> Task 1
In the account of Gandhi's fast in Calcutta, how long did the fast last?
> Task 2
Carry on the account of Gandhi's fast in Calcutta, starting after its final sentence.

> Source text
------

In his little wooden hut in Calcutta, 78-year-old Mohandas K. Gandhi last week drank a glass of sweetened lime juice, thus ending a 73-hour fast (his first since 1943) in protest against communal violence. Half an hour later a dozen Hindu and Moslem youths came to beg Gandhi’s forgiveness for rioting, solemnly promised not to do it again. At his bare brown feet the penitents placed big bundles containing knives, rifles, a much-used Sten gun and a dozen U.S.-made hand grenades.

The old Mahatma magic had worked well in Calcutta. Just after 62 people had been killed, 400 injured, in 24 hours, Gandhi had announced that he would not eat until “sanity returned to Calcutta.” (Aside he said: “As usual I shall permit myself to add salt and soda bicarbonate to the water I may wish to drink during the fast.”) Anxious Calcuttans read about the Mahatma’s pulse rate, his blood pressure (both diastolic and systolic) and the acetone and albumen in his urine; they stopped rioting.

At week’s end, having warned Calcuttans that next time he would fast to death if they did not behave, Gandhi turned his pacifying powers to a far more difficult test. He headed for the Punjab, scene of the bloodiest communal killings of all India.

------

> Recorded information
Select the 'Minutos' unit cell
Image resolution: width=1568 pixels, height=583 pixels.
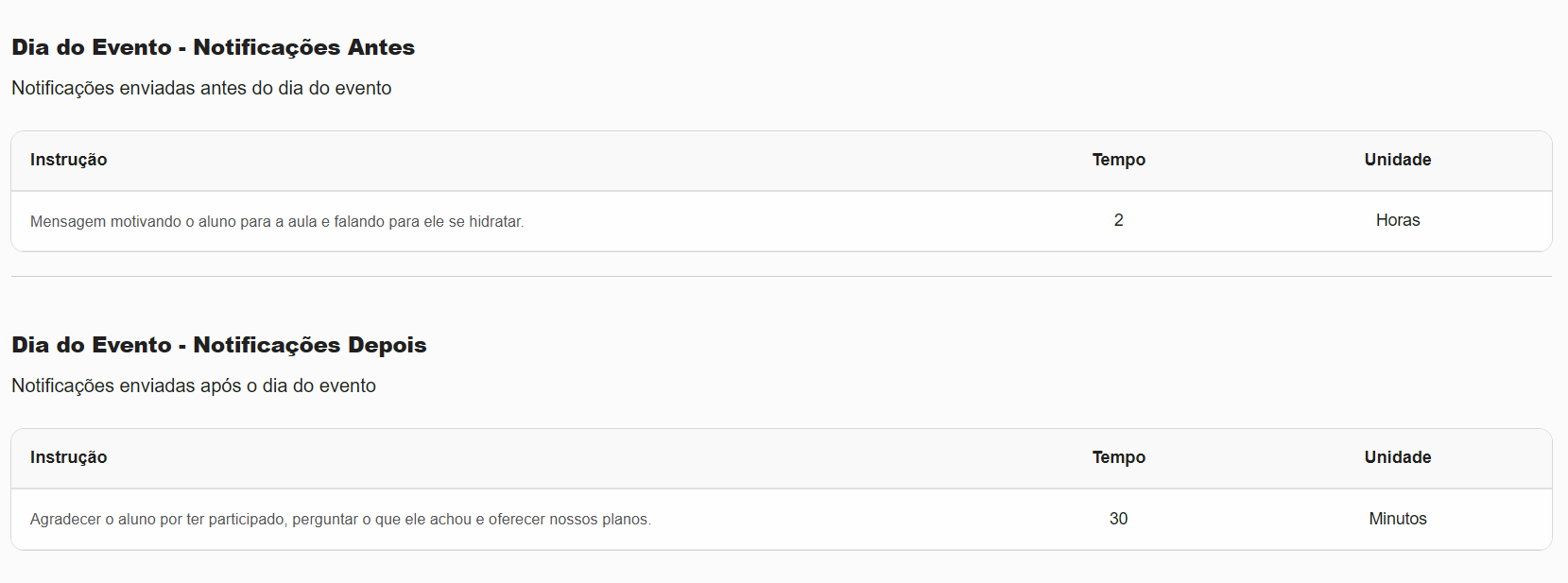click(x=1397, y=519)
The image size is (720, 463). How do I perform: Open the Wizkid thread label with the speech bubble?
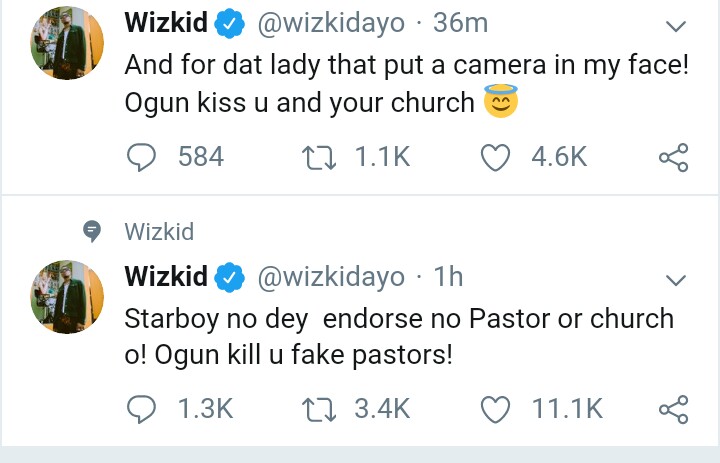tap(159, 232)
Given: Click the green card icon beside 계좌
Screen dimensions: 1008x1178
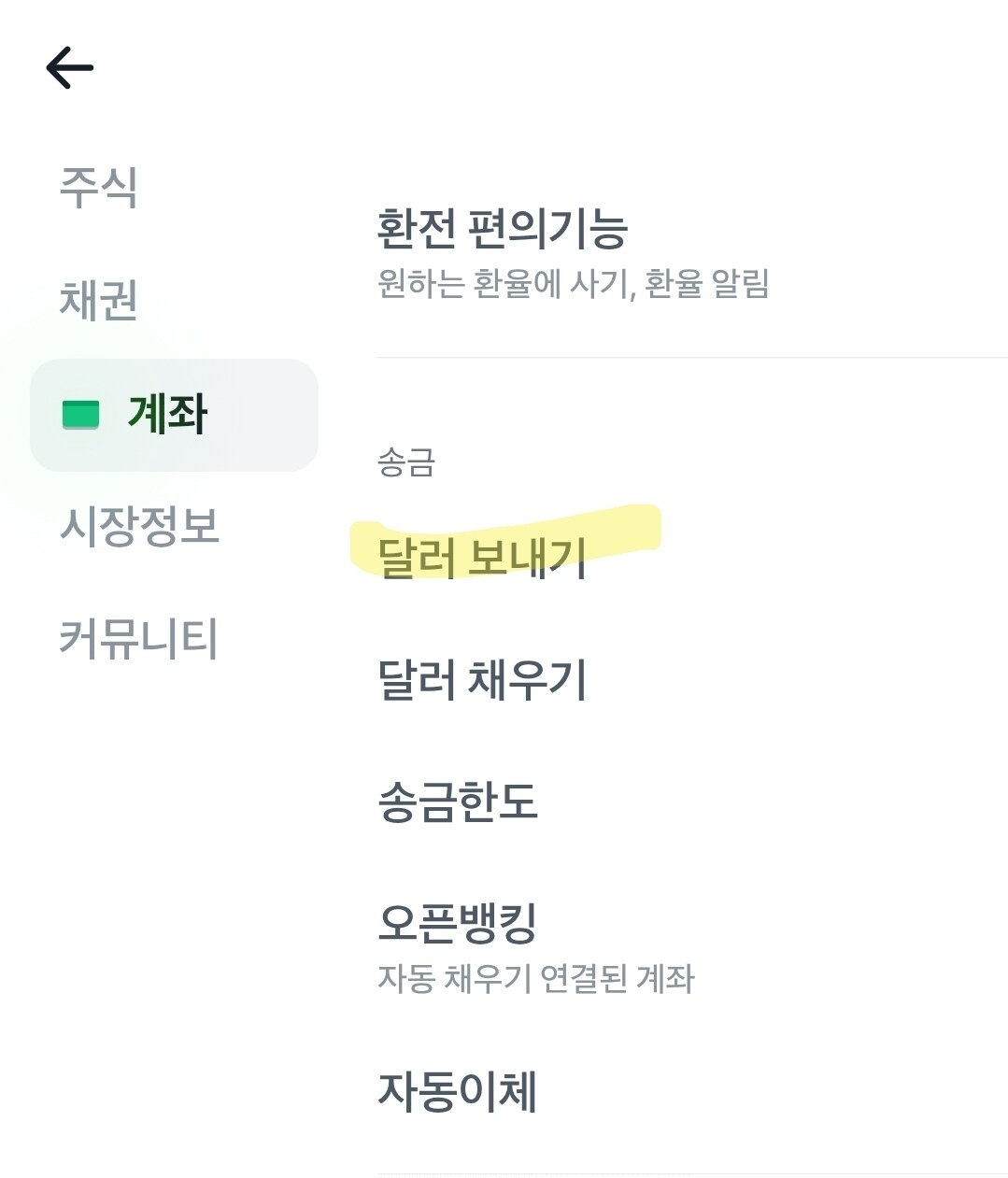Looking at the screenshot, I should (80, 414).
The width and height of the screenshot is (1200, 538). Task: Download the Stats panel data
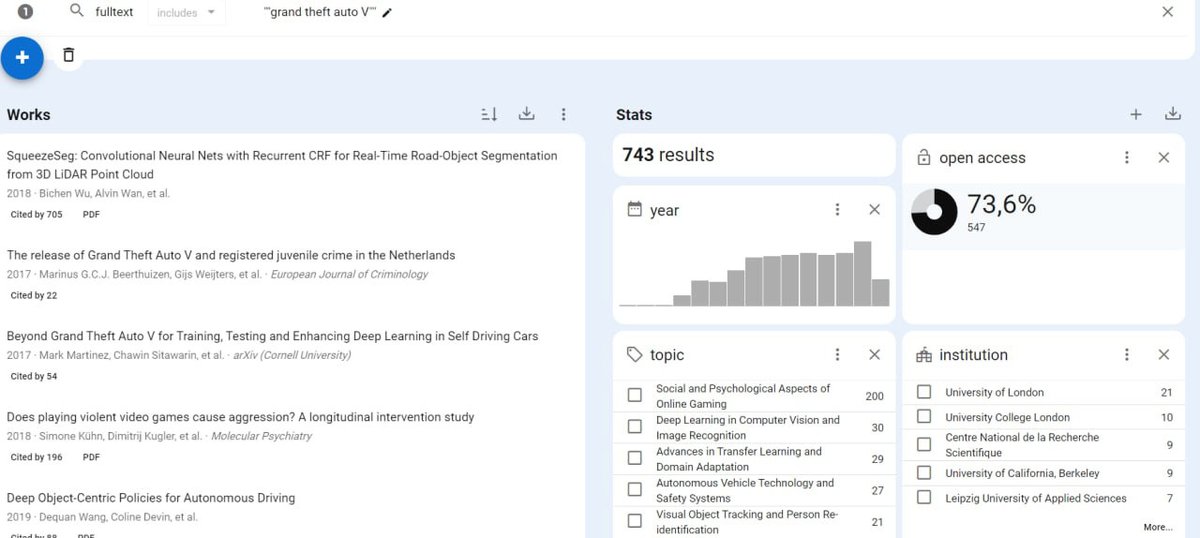point(1172,114)
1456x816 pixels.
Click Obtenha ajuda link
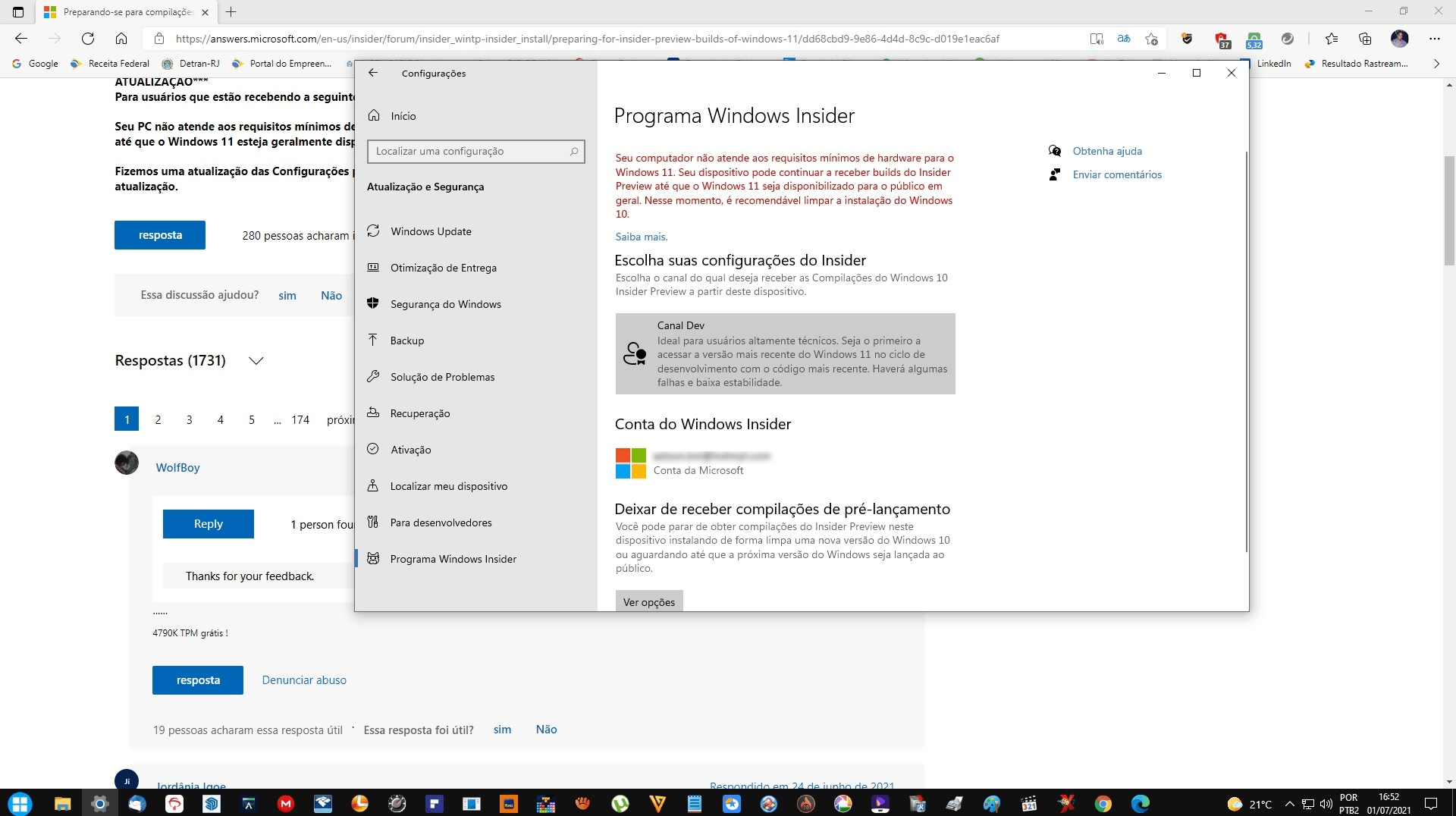[1107, 151]
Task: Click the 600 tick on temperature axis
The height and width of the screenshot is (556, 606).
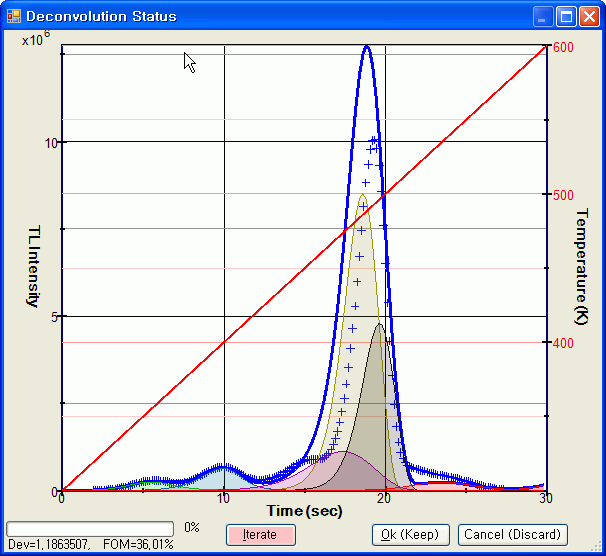Action: [563, 47]
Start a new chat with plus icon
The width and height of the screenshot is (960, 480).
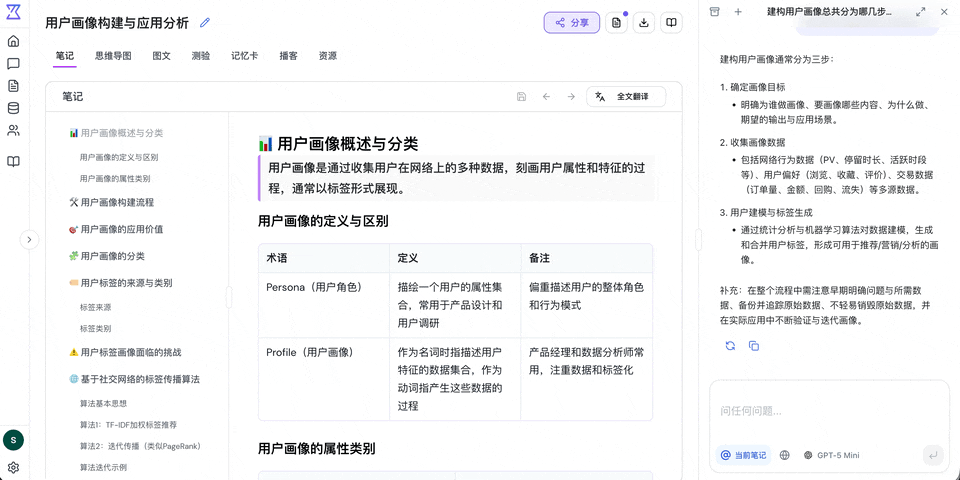(x=738, y=12)
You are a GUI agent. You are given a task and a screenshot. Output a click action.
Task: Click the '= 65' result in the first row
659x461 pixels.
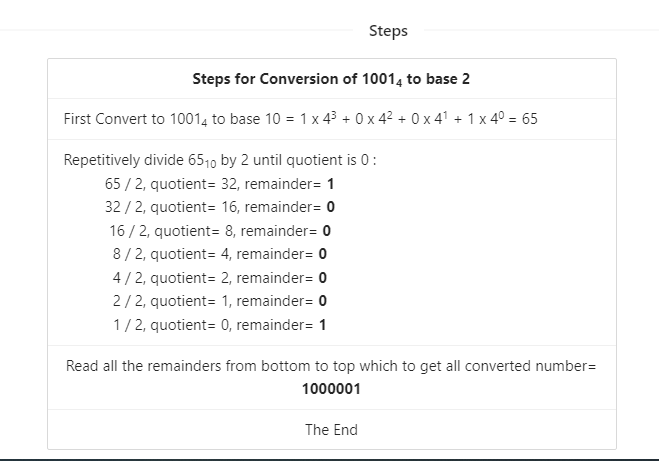[523, 119]
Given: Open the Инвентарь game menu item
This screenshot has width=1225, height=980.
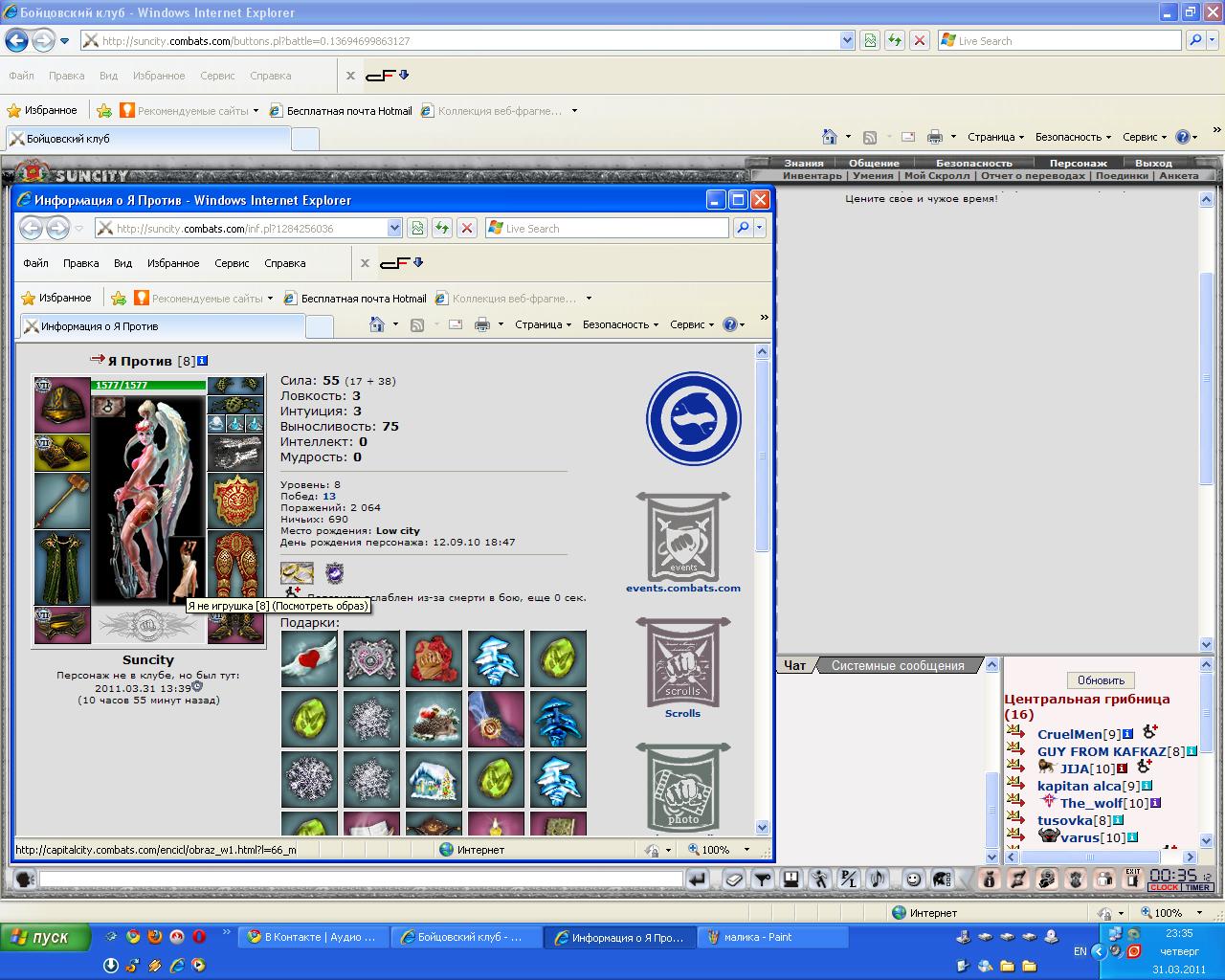Looking at the screenshot, I should point(812,176).
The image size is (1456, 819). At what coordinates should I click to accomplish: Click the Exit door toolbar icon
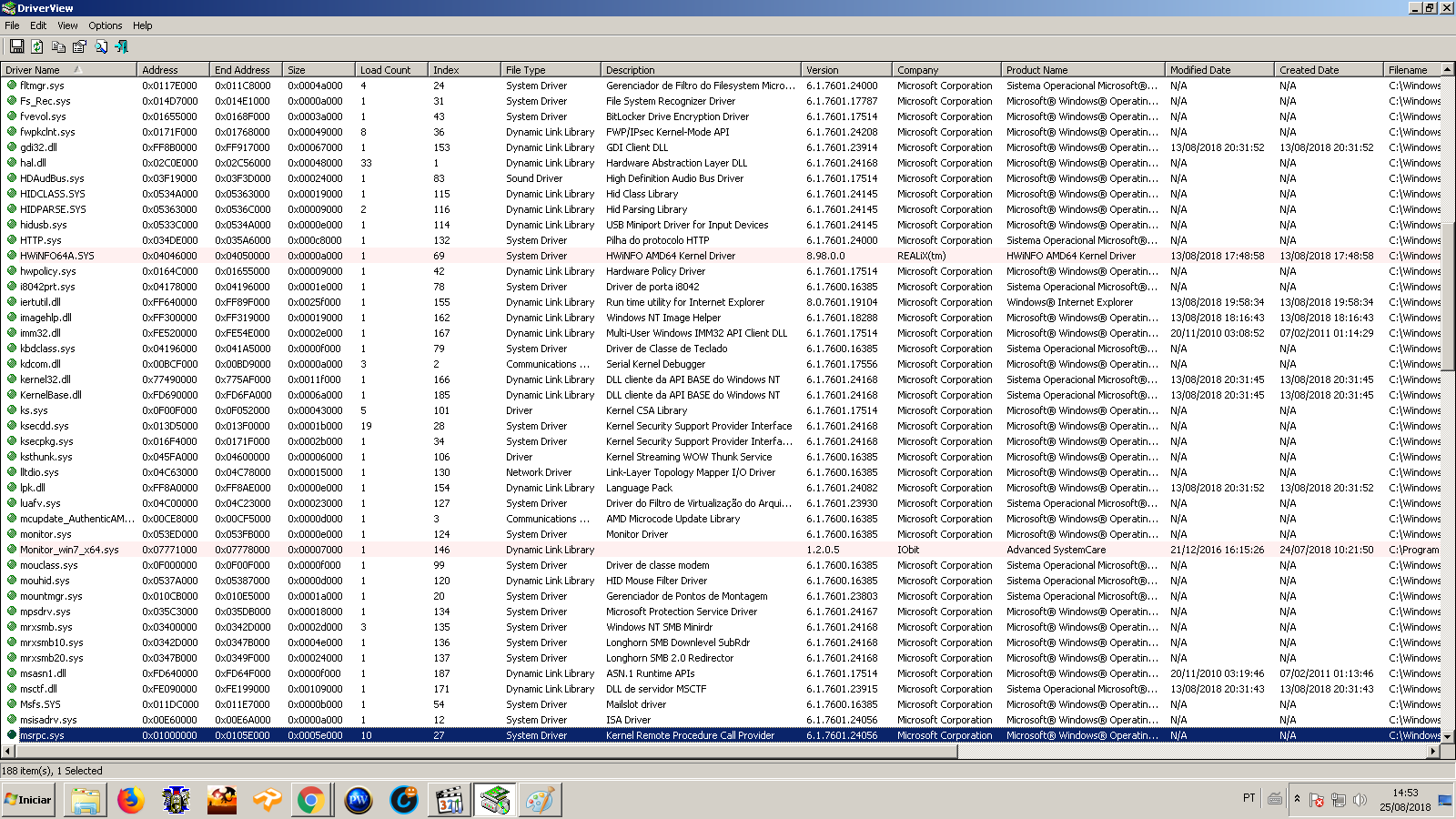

------

> Response 1
73 hours.

> Response 2
Near Rohri in Pakistan several hundred Moslems stopped a train, hauled out 13 Sikhs, clubbed them to death with hockey sticks. An Indian Army courier told how, in the remote Shakirgarh district of Pakistan, a small Hindu military force had found only 1,500 known survivors from a community of 120,000 Sikhs. He estimated that over 100,000 had been butchered, caught between a howling Moslem mob and the flooded Ravi river.

Famine and disease threatened to follow in the wake of the carnage. In the Punjab, traditionally India’s granary, fields lay unharvested for hundreds of miles on either side of the border, as farmers ran away or hid. In Lahore only one or two banks stayed open because the clerks had gone back to Madras. Throughout Pakistan there was little commercial activity. Hindu and Sikh merchants, engineers and mechanics had joined in the general exodus.

In the refugee camps, where thousands huddled in filth and existed on one eighth of a pancake a day, many now shouted “Bring back the British Raj!”

And in Lahore somebody hung flowers on the statue of Queen Victoria.